IBM is acquiring OpenPages, a privately-held company that makes software designed to help companies simplify risk management and corporate compliance activities. Terms of the deal were not disclosed.
OpenPages' software aggregates data pertaining to compliance and risk management (including operational risk, financial controls management, IT risk and internal audits) to create an enterprise-wide view of where a company is exposed and how risks might impact future performance.
The software can highlight inconsistencies in risk and performance goals. For example, a manufacturer with aggressive revenue goals for an emerging market may risk noncompliance with regional regulations or cost overruns associated with doing business in a remote location. The OpenPages software would give an aggregate view of the business opportunities and risks associated with the expansion, IBM says.
IBM's recent study of 1,900 global CFOs and senior finance leaders found that two out of three companies encountered material risk events within the past three years. Survey respondents indicated risk management has risen in priority by 93 per cent since 2005.

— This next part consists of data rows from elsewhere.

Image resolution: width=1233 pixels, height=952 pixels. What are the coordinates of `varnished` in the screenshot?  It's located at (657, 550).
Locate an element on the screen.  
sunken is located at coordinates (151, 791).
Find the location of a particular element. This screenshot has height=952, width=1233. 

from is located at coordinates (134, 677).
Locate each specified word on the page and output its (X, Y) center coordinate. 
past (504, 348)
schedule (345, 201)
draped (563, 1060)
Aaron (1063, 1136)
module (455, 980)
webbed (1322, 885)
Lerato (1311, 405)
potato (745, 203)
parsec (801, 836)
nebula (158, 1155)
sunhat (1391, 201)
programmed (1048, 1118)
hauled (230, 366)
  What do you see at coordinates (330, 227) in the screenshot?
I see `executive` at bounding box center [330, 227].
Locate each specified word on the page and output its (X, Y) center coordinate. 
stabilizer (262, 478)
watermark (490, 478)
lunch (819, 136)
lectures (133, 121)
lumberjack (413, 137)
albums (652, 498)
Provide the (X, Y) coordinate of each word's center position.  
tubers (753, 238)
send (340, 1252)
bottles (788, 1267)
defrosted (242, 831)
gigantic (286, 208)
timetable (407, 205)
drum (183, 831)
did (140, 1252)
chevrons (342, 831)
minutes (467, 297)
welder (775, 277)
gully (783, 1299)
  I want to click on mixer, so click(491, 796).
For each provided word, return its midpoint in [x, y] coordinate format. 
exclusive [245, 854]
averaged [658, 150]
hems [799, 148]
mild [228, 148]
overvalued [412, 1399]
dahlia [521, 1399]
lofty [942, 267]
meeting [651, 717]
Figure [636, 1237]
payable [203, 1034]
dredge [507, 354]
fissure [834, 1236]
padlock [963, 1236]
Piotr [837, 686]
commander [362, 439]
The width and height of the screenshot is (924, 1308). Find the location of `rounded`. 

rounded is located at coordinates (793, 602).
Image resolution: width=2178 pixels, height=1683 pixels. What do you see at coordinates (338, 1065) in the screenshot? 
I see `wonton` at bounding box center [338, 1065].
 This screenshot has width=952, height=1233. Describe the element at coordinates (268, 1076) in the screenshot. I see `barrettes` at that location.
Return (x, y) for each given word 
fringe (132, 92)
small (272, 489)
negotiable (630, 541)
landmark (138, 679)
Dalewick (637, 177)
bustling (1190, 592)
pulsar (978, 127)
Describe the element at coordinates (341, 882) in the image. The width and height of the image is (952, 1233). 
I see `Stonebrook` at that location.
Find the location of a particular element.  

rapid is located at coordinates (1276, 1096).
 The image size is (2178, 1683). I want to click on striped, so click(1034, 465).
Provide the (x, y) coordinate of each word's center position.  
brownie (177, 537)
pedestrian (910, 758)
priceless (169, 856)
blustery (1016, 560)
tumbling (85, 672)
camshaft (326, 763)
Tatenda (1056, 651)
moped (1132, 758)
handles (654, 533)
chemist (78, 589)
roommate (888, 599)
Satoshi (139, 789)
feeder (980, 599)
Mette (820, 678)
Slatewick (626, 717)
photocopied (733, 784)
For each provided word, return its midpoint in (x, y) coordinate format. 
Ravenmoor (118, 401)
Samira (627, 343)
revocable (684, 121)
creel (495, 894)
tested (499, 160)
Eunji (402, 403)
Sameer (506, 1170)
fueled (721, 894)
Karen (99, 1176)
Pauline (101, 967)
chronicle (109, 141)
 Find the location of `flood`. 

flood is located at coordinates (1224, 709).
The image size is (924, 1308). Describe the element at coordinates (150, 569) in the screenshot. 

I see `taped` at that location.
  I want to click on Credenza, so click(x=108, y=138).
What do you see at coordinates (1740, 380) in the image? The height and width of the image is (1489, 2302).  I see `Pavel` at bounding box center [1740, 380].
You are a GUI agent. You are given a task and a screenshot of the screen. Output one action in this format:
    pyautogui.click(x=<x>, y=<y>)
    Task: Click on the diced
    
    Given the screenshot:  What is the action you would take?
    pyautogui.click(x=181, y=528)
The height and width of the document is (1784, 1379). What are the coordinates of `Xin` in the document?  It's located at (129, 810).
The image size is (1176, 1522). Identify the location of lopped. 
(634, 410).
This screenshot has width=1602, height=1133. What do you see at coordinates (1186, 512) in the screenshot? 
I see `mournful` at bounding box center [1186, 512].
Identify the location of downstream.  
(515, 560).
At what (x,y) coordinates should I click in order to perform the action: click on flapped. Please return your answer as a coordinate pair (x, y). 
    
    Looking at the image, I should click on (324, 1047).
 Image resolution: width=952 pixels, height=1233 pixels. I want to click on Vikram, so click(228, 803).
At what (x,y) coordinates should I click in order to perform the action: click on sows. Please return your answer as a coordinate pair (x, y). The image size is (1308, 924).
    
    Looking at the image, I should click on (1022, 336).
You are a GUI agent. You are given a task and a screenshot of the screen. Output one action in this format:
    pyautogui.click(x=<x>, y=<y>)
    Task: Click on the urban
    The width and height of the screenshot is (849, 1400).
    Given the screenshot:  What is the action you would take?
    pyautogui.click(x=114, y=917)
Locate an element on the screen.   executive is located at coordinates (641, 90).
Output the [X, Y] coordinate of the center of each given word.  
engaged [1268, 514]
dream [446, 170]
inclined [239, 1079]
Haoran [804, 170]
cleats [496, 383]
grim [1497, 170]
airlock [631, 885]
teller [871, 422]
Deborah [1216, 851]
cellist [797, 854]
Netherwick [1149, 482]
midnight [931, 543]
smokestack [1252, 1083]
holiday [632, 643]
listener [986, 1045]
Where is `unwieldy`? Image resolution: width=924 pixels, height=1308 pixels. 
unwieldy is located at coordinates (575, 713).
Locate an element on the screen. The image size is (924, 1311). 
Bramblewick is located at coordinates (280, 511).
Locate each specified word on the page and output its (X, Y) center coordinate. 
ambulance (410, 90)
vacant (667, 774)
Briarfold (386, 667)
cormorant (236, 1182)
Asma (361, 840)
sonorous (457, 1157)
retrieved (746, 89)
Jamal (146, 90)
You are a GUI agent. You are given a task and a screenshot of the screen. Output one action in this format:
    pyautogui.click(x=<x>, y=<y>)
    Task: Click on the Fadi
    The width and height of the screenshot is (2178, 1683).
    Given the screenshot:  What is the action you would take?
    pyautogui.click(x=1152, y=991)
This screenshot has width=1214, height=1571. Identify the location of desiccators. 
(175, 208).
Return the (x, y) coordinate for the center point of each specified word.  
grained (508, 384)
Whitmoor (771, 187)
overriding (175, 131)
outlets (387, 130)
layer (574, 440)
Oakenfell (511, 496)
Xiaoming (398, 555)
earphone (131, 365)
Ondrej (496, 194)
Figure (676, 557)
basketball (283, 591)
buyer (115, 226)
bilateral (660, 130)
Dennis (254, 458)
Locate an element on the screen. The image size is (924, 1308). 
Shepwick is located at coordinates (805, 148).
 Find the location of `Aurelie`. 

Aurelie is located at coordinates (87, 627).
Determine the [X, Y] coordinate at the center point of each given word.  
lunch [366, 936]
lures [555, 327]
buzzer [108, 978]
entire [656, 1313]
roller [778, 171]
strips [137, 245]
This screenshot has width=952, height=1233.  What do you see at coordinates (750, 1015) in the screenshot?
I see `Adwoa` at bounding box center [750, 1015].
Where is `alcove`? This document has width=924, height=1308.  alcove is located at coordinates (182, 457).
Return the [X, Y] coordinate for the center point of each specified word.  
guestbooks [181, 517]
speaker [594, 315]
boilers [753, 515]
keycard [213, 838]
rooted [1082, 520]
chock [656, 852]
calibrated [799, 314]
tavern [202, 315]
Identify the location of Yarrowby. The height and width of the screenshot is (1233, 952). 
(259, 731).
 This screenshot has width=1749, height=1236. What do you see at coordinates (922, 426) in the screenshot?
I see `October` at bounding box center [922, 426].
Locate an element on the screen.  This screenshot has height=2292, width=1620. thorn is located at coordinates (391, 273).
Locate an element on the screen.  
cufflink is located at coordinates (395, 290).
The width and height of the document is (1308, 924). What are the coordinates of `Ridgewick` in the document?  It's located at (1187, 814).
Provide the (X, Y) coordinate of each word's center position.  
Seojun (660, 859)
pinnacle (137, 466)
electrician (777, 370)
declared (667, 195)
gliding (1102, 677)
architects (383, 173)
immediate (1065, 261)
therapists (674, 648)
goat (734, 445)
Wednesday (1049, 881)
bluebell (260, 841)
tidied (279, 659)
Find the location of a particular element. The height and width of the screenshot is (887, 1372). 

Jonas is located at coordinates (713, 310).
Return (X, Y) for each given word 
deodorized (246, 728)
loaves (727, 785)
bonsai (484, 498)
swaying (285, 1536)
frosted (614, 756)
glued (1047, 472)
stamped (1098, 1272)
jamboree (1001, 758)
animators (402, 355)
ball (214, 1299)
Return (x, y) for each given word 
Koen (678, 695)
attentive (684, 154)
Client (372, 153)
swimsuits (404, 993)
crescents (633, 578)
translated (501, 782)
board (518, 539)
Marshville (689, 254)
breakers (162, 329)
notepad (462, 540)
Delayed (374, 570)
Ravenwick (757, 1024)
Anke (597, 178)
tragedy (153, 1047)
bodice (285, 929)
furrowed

OpenPages, based in Waltham, Mass., will become part of IBM's business analytics software portfolio. Over the past four years, IBM has invested more than $11 billion in its business analytics software and services business, which experienced 14 per cent revenue growth in the second quarter of 2010. Among the companies it has acquired in this area are: Cognos, Coremetrics, Guardium and Unica.
"Unforeseen risk can hurt a company's bottom line as well as its brand reputation,” said Rob Ashe, general manager for business analytics at IBM, in a statement. "Integrating risk management systems across once-divided units and functions is essential to seeing the bigger picture."
OpenPages has more than 200 customers, including Allianz, Barclays, Carnival Corporation, Duke Energy and SunTrust.